• **本文**
* * *

2013年、代表である本間広大の学生卒業を機に再旗揚げ。京都を拠点に活動する若手演劇チーム。虚構性の強い演劇を目指し、『リアル過ぎる嘘っぱち』の創作に挑んでいる。生み出されていく衝撃を、時に優しく、時に激しく、作品として観客に提示することで、人間の本質を描き出す。いつまでも青臭い、カワイイ奴らでいたい。(公式サイトより)

ドキドキぼーいずの恋煩い#03「だらしない獣」

公演時期:2014/2/15。会場:京都府立文化芸術会館。

新潟と三重、どちらに行くべき

__ 
佐藤さんがお芝居を始めたのはどのような経緯があったのでしょうか。
佐藤 
高校演劇からです。子供の頃から特撮が好きで、小学校の卒業文集に夢は俳優だと書くような子供だったんですよ。高校の演劇部で本間と知り合って、大学でも演劇サークルをやっていて、卒業後に本間に誘われて、いま京都で演劇をやっています。
__ 
大学ではどんな演劇を。
佐藤 
新潟の大学だったんですが、僕らの代は部員が少なくて。しばらくしたら同学年は僕一人になってたんです。代表として頑張って、最終的な成果としては別の劇団のプロデュース公演に、演劇サークルで参加した事です。あの公演は盛り上がりましたね。
__ 
素晴らしい。
佐藤 
今でも彼らとはtwitterで繋がっていて。次回公演のチラシを送ってもらったら、なんと30人ぐらいの名前が載ってたんですよ。何故なのかは意地悪で教えてくれないんですけど、そういう意欲を後輩が見せてくれて僕は嬉しいです。
__ 
それは間違いなく佐藤さんの功績でしょうね。先輩としての。

* * *

• **データ抜粋**

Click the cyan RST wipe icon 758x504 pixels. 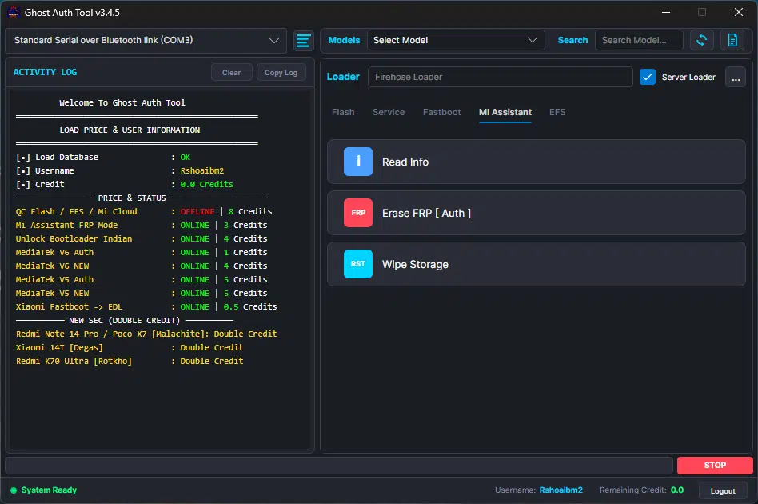pyautogui.click(x=357, y=264)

* * *

• **練習問題**
- 1) 本文を、「2013年、代表である本間広」を含む箇所から書き始め、「大学ではどんな演劇を。」のところで止めて、一字も変えずに書き写してください。
- 2) 本文によると、「だらしない獣」の公演会場はどこですか。

• **解答**
- 1)
2013年、代表である本間広大の学生卒業を機に再旗揚げ。京都を拠点に活動する若手演劇チーム。虚構性の強い演劇を目指し、『リアル過ぎる嘘っぱち』の創作に挑んでいる。生み出されていく衝撃を、時に優しく、時に激しく、作品として観客に提示することで、人間の本質を描き出す。いつまでも青臭い、カワイイ奴らでいたい。(公式サイトより)

ドキドキぼーいずの恋煩い#03「だらしない獣」

公演時期:2014/2/15。会場:京都府立文化芸術会館。

新潟と三重、どちらに行くべき

__ 
佐藤さんがお芝居を始めたのはどのような経緯があったのでしょうか。
佐藤 
高校演劇からです。子供の頃から特撮が好きで、小学校の卒業文集に夢は俳優だと書くような子供だったんですよ。高校の演劇部で本間と知り合って、大学でも演劇サークルをやっていて、卒業後に本間に誘われて、いま京都で演劇をやっています。
__ 
大学ではどんな演劇を。

- 2) 京都府立文化芸術会館です。